An underwriter in London financing a ship going to India or a VC financing a tech entrepreneur are going through the same emotions. So does a hedge fund manager betting on the emergence of artificial intelligence. You need data and information to asses the risk. But that is not enough. It’s necessary but not enough. You need something more. You need creativity and that is something that comes from experience, ingenuity and luck. You can’t engineer investment success. You can’t be sure. You need to be comfortable with uncertainty, risk and the unknown. In fact, I can’t help but smirk when I hear traders, hedge fund guys or VCs say they use a data driven approach to investing. Like they try to undo uncertainty with data. Data cannot undo uncertainty. At best it is neutral. But more often than not Data gives you the illusion of control or the impression you know something which will directly influence your investment success. In most cases that is an illusion.

The act of investing is deeply involved with risk. The best investors are those who can handle uncertainty and risk. George Soros used to sell all his positions because of his back ache. I’ve heard of macro hedge fund managers traveling in emerging markets and measuring the length of cigarette stumps to assess the health of the economy (the theory being that if people can afford to put out half smoked cigarettes they feel good about the economy).
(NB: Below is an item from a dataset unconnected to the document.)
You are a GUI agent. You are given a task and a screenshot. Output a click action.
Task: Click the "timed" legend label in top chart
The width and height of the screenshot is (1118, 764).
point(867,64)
Today, AI is all the rage. Using statistical models to find information in data, or machine learning, is a very powerful tool. But it won’t change the way people deal with risk. It won’t reduce uncertainty and certainly won’t make it easier for people to deal with uncertainty. Technology cannot make an investor more competitive by the simple fact that everybody else uses the same technology. It’ a necessary but insufficient tool.

The fallacy of algo traders

Take algorithmic trading. Lots of people claim to make money with computer models and hence would argue that technology makes them better investors. In fact, it makes them worse. Algo traders are just glorified scalpers. They front-run regular folks and turn a profit from that. That is not investing, that is scalping. Even worse, when things go wrong algo traders regularly blow up and hence loose more money than they ever made. Algo trading is a strategy that Wall Street calls coupon clipping. You make a little money often and then sometimes, when the models don’t work, loose a lot. Since most of them use a lot of leverage, the losses tend to be much higher than the gains.

As a hedge fund manager I often have to suffer through conversations with people claiming they found a new, better way to make money as investors. The latest rage is AI, and you hear people say things like “We use machine learning to gain an edge over the market”. Such people are at best fooled by randomness (to use Nassim Talebs’ book title) and most likely charlatans. If you come across such people, hold your wallet and run.

If you choose to give your money to others for investing, listen to them carefully. They should tell you something like this: We are speculators. We’re trying to anticipate future outcomes and profit from them. They will also tell you that their most important skill is the way they deal with uncertainty and the inevitable volatility that comes with financial markets.